The company has leasing agreements with retailers Kate Spade, Bath & Body Works, Restoration Hardware and Pottery Barn.

Because it already leases to those retailers, chances are good that Ellenton will attract some or all of them with its 135,000-square-foot expansion.

Already this year, the mall has brought in Kenneth Cole, Dooney & Bourke, J. Crew Factory Store, Perry Ellis and Starbucks. Last year, the Ellenton mall scored retailers like Michael Kors, Juicy Couture and White House/Black House.

The outlet malls that attract the luxury retailers are the ones that tend to be successful, Davidowitz said.

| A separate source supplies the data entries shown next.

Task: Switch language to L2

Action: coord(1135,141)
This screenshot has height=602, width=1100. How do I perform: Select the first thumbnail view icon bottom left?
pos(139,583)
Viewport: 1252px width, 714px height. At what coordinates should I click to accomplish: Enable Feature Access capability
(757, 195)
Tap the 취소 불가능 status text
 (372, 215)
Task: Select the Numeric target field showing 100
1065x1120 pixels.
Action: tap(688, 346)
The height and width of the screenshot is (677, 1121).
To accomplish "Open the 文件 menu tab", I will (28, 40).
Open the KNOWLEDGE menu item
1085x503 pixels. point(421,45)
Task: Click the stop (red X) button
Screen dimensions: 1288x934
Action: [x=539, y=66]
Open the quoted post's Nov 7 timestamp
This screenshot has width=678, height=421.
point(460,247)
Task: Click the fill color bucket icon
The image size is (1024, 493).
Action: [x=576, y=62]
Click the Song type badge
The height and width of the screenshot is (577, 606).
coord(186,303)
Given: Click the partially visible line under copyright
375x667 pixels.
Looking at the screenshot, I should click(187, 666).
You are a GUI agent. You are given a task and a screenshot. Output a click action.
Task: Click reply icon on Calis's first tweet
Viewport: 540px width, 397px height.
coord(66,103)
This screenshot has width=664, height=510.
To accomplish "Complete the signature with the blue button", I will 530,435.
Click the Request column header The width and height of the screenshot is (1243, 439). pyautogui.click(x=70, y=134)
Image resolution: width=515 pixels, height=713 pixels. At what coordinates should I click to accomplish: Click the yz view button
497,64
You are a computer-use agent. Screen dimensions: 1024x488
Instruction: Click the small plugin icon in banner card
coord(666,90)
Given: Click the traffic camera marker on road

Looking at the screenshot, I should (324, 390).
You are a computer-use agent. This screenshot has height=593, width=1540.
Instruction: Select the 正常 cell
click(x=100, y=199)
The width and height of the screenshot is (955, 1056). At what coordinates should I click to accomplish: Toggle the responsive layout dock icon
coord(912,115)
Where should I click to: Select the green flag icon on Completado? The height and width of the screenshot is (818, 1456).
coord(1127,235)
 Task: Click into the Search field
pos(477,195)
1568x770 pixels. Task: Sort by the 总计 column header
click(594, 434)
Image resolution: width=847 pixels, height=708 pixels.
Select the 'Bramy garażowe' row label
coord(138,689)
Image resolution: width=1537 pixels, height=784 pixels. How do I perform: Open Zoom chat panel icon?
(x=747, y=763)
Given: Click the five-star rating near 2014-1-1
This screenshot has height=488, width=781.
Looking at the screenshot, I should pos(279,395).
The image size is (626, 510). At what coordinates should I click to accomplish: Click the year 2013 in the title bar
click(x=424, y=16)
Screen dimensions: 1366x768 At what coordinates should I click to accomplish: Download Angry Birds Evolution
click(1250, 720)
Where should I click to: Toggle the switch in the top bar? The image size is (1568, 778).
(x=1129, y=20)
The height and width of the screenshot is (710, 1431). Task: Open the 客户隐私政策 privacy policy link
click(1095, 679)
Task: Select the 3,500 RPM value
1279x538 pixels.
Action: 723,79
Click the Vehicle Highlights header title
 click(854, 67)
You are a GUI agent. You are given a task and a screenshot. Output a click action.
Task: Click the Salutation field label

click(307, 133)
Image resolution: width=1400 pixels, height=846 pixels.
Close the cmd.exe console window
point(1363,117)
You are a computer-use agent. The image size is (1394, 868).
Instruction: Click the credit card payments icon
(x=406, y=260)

Humphers agreed: "The day when outlet malls were the place to go for the cheap things are over.

Now they are places to go for good prices on designer goods."

Prime Retail is counting on that with its Orlando project, an outlet mall that is set to compete with the more established Orlando Premium Outlets developed by Chelsea Property Group.

People travel to Premium Outlets to visit retailers such as Barneys New York Outlet, Ann Taylor, Burberry, Coach, Giorgio Armani and Kenneth Cole.

To compete, Prime's Orlando project has been a major undertaking.

"It's so much more than people initially thought," said Jacquelin Young, marketing director for Prime Outlets Orlando. The "old dark building" is no more. "The walls have come down, tile has come in and glass has come in. There is new landscaping, new paint, new tile."

Prime Retail is hoping that the Orlando mall's renovation and its site near Florida's Turnpike and Interstate 4 lends itself to the tourism market, and that it will attract Floridians from around the state.

Young has developed a marketing campaign aimed at Tampa, Fort Lauderdale, West Palm Beach and Miami.

Initially Prime Outlets International could take some business away from Ellenton, but proximity and the planned expansion will bring them back, said Sarah Ozgun, the marketing manager for Prime Outlets Ellenton.

The time line has not been set for the Ellenton expansion.

The major issue seems to be the roads, which growth managers worry cannot support the kind of traffic the mall now draws.

During the Ellenton mall's midnight madness Thanksgiving Day sale last year, traffic was backed up on Interstate 75 for two hours while people tried to exit and to get through traffic lights to make the left turn from U.S. 301 into the mall.

But Prime Retail executives already have signed a contract for the adjacent property, now a field of palm trees, which will become the parking lot.